There’s a lot of book clubs out there after this past year. There’s probably one we’d all like to get chosen for.

It may feel like there’s a lot of overlap and room for multiple choices in that mess of questions, but again... what am I really hoping to get out of this? What’s the thing that pops to mind when I hear “published author” applied to me? Do I want the money? The recognition? Something to put on my shelves? Hopefully it’s clear that what I’m hoping to get should affect how I go about trying to get it. And maybe, if I’m being honest, I might even realize my primary goal in writing a book is a bit... unrealistic?

Again... be honest.

And once I’ve been honest about these three things, I should be able to see some overlap. Places where pushing at this one means pulling on that one. And when I’m done, it might give me a better sense of where I am. And what I may need to do to get where I want to be. I’m not saying these things can guarantee anyone a publishing contract, but I think it’s worth noting that most of the successful writers I know consider this stuff.

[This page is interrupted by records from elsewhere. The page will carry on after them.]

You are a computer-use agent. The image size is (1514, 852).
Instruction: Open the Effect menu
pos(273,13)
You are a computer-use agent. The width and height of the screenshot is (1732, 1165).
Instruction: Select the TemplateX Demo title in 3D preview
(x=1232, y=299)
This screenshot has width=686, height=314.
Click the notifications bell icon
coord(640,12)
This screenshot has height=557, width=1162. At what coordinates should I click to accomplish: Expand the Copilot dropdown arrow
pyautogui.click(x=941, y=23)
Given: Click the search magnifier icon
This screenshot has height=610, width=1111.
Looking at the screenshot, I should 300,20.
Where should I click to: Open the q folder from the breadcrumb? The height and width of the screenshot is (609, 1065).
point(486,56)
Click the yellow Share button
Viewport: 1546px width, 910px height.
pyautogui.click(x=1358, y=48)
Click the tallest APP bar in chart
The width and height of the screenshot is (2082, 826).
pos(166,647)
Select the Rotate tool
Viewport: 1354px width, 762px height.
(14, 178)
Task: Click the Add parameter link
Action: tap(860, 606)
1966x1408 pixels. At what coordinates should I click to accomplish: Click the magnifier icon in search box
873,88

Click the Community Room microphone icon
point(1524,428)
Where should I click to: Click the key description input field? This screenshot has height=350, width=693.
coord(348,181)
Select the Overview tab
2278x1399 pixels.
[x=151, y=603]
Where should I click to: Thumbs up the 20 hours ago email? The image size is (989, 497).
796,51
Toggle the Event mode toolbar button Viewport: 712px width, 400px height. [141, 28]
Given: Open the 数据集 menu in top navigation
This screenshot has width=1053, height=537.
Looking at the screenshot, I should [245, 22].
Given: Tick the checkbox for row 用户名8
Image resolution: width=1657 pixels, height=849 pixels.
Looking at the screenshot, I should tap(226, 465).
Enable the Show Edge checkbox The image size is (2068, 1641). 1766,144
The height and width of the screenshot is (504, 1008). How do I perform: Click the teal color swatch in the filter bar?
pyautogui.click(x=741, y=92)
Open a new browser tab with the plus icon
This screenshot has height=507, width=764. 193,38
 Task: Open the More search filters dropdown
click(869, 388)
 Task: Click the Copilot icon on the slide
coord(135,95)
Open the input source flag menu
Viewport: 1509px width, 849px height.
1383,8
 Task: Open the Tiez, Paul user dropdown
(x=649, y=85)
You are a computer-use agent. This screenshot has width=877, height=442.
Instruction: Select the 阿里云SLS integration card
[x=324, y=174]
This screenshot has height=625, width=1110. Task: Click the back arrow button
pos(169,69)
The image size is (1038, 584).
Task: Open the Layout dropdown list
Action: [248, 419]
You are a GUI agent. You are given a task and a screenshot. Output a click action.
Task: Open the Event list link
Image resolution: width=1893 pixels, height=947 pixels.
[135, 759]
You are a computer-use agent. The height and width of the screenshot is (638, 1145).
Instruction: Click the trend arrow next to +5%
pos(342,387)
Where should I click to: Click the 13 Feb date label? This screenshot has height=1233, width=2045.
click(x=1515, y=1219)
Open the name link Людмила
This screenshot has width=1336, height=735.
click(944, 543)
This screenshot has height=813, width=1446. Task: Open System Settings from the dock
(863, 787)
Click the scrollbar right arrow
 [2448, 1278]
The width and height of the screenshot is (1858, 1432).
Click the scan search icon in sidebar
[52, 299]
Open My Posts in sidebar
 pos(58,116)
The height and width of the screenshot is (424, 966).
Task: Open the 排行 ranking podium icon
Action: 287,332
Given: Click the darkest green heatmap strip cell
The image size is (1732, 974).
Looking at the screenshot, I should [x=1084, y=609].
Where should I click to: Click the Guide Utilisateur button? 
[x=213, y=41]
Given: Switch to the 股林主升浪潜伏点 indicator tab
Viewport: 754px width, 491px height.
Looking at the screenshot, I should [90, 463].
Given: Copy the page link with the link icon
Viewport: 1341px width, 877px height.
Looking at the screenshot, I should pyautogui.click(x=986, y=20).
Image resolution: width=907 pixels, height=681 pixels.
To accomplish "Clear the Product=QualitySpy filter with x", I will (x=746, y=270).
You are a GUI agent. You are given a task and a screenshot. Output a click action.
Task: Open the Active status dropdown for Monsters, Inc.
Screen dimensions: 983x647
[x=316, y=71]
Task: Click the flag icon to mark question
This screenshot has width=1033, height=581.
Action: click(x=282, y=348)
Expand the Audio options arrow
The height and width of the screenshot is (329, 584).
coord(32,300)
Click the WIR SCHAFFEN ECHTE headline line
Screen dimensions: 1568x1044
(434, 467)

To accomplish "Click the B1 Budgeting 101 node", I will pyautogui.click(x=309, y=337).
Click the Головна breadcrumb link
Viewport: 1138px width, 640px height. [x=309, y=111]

Anyway, just a few quick thoughts. Your mileage may vary, as the kids say.

Next time... Cloverfield.

No, wait, what am I saying. This weekend is Valentine’s Day. And book club! Thursday we’ll talk about love. Cloverfield can wait until next week.

3 comments:

  1. All good points. I think it’s important to expand on editing if you’re trying to get traditionally published. Copy editing is imperative, creative writing group “critiques” are not. As a personal example, I once spent three years in a creative writing group having writer after writer input their advice on my first ever manuscript. Every single persons’ criticism of my story was different. Eventually I cancelled all their opinions and came back to my professionally edited, copy edited, and proofed manuscript. And as for editors at big publishing houses, well they don’t always get it right. I have a traditionally published author friend who was on her third or fourth novel for HarperCollins. Her editor at HC kept telling her to change the entire ending of her book. On the fourth re-submission of manuscript my friend had to put her foot down and say NO. She forced the editor to take the ending she was given, or she wasn’t getting anything. It’s a good thing she did too, because that particular editor soon left HC to go work on a cruise ship again. Seriously, big publishers get editors from anywhere, a lot of the time. You don’t need a degree in English Lit to work at a big publishing house.

    ReplyDelete
  2. This comment has been removed by the author.

    ReplyDelete
  3. "Do I just crave the validation that somebody thought I was worth publishing?"

    I recently realised that this is exactly the reason I want to be published. I don't have the self-belief to push my own work down the self-publishing route. But I don't ever see myself being a full-time writer either (much as I'd love it). Doesn't mean I don't want my writing to be the best it can be. I do. I'll put in all the work to make it so.

    So yeah, this post struck a chord with me because only this past week I've come to terms with what I really want, and it's given me a lot of peace and a fresh dose of enthusiasm. Hey, I even finished my first draft yesterday.

    Thanks for your work. I loved the Threshold series. I've only recently discovered it and I've been gobbling it up, especially the A2Q.